# John Deere net wrap problems.....



## somedevildawg (Jun 20, 2011)

Was baling today and ran out of net, just got some fresh wrap from JD the other day, installed it....excuse me I grunted and cussed it until I finally got it in the box....it ain't gonna work....took it out and had to modify it....it's a full 1/2" longer than it should be (the tube)....had to take a portaband to it...next roll same way....can't remember the exact numbers but its suppose to be 61.9" and it's 62 5/16

Anyone else having this problem, looks like it may be a supplier issue, my dealer is checking stock to see what the measurements are for the rest they have in....


----------



## ANewman (Sep 20, 2012)

I've got a couple that the end was boogered up before.
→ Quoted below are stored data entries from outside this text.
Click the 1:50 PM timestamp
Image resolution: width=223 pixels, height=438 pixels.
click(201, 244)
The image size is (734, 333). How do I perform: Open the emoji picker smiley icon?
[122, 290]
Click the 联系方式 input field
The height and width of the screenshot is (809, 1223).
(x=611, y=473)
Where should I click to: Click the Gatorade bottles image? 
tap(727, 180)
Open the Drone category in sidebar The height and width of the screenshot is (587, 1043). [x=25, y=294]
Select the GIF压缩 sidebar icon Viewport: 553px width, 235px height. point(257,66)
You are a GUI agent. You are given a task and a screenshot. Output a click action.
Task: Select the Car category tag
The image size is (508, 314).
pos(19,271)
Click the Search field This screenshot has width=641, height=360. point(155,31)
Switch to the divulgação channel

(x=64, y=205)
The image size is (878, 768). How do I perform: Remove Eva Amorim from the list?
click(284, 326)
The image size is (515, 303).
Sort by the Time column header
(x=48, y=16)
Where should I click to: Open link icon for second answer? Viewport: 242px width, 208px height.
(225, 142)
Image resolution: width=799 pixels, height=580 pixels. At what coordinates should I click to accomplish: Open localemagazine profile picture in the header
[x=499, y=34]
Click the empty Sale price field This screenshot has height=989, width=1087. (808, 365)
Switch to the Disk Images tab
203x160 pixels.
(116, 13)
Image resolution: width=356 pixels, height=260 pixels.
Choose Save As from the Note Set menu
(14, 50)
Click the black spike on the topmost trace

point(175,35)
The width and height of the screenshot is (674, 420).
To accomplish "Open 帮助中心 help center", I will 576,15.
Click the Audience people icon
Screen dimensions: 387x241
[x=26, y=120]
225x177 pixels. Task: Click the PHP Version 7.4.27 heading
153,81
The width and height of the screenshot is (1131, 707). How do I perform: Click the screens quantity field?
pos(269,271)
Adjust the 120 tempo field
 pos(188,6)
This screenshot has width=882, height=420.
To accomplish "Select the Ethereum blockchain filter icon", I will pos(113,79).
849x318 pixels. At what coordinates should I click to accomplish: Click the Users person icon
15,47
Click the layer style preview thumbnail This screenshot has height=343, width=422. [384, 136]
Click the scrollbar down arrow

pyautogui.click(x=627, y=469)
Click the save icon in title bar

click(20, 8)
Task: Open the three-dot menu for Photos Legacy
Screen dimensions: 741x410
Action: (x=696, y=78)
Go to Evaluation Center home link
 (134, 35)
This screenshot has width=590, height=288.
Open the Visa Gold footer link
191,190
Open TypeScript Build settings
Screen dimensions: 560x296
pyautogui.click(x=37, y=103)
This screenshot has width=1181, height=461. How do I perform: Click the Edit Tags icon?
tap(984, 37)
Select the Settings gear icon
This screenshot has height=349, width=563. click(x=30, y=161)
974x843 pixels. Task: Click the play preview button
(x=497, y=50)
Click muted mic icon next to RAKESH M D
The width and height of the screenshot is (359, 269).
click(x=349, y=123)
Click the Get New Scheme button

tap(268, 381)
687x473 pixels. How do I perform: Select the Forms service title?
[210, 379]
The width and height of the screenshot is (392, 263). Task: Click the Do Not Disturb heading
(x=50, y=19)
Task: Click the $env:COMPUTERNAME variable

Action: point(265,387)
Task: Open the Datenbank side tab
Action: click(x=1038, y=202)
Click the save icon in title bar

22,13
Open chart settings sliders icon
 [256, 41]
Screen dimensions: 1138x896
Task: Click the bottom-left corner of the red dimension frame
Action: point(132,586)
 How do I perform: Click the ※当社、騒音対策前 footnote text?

They required a little massaging to go in, but never too long. That was on the 51" cover edge. Are you measuring the cardboard roll itself?


----------



## somedevildawg (Jun 20, 2011)

ANewman said:


> I've got a couple that the end was boogered up before. They required a little massaging to go in, but never too long. That was on the 51" cover edge. Are you measuring the cardboard roll itself?


Yes, cardboard itself, never had this problem....took two men to force it back out....course it took two to force it in so that stands to reason....next one measured same thing. Called the dealer and they gave me specs, it's a full 1/2" too long.


----------



## Tim/South (Dec 12, 2011)

Looks like the manufacturer messed up. Was this Deere net? If so, I bet you are not the only one with calling their dealer.

What did you end up doing? When I am changing a roll of net that means I am busting it to get hay wrapped. Were you able to bale and just use string?


----------



## somedevildawg (Jun 20, 2011)

Tim/South said:


> Looks like the manufacturer messed up. Was this Deere net? If so, I bet you are not the only one with calling their dealer.
> 
> What did you end up doing? When I am changing a roll of net that means I am busting it to get hay wrapped. Were you able to bale and just use string?


Yea the dealer said Deere seemed to be aware of it, perhaps its just limited to a few bad pallets. That baler don't even know what string is....never ever had a ball in it...only deere coveredge since new....that was about 8 years and 20+k bales ago....I wound up gettin a hacksaw out to the field and carefully cut the tube down, a real pita to not get the net as well, do the next one at the shop with a portaband.....I agree sounds like a Israeli manufacture screwed up (may have a infiltrator)


----------



## Colby (Mar 5, 2012)

We bought 2 pallets back during the winter one for the 567, one for the 468 the 5 foot rolls is a tighter fit than the other stuff we had last year. But fits. I know that Deere changed manufactures on who makes the wrap


----------



## swmnhay (Jun 13, 2008)

Colby said:


> We bought 2 pallets back during the winter one for the 567, one for the 468 the 5 foot rolls is a tighter fit than the other stuff we had last year. But fits. I know that Deere changed manufactures on who makes the wrap


They did not change manufactures.But they did make the rolls lighter.Tama Plastics makes JD netwrap.

They claimed it was stronger but it seems you found out different.


----------